Either in his Springfield, Va., home office or jetting off to college tournaments and all-star games, Garcia used up every spare work hour during the college-basketball season scouting for future pros. He’s not licensed to work the NBA yet, so he lets Southern California–based partner Daniel Prince, who played college ball at UC–Santa Barbara, go for the bigger-time players while he focuses on WNBA and ABA prospects.
Garcia has learned over the years that publicity doesn’t normally go to folks in those leagues—or their agents—unless things go really right.
Or really wrong. Both happened with Ashley McElhiney.
McElhiney was involved in the two biggest stories in the ABA this year, one good, one not so good. The first, and the feel-good portion of McElhiney’s year, came when the expansion Nashville Rhythm hired her as its coach. McElhiney, who is only 23, wasn’t much of a known quantity outside of Nashville, where she’d had a decent but not otherworldly career playing college ball at Vanderbilt.
Mediocrities need representation, too. Garcia had signed McElhiney during her senior year there, praying she’d latch on to a WNBA squad. But after McElhiney was cut by the Indiana, Charlotte, and Connecticut franchises, she gave up her playing career. She had been trying to land an assistant-coaching gig at several schools when the Rhythm, owned by a wannabe pop star named Sally Anthony, decided to make a splash by asking McElhiney to coach the team. That made McElhiney not only the first coach in the franchise’s history, but also the first female coach of a men’s pro-basketball franchise at any level.

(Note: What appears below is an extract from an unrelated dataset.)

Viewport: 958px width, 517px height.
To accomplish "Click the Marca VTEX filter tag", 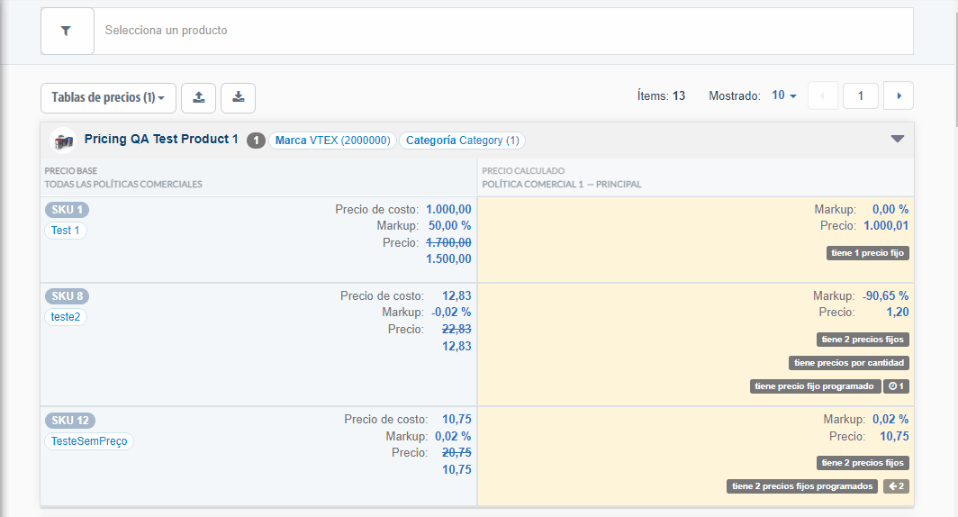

“I didn’t expect that for Ashley,” says Garcia of the Rhythm job, “but that was history. When I signed her, I thought I was representing a player. But when that Nashville offer came, she asked us to assist her, and we agreed.”
Anthony’s ploy worked well: ESPN and every major sports outlet covered the signing, and the Rhythm was among the top draws in the ABA. And, though she had no experience coaching players of any gender, McElhiney immediately turned the Rhythm into a winning team.
But, as Garcia and McElhiney learned together the hard way, the ABA is far better at producing debacles than it is feel-good tales.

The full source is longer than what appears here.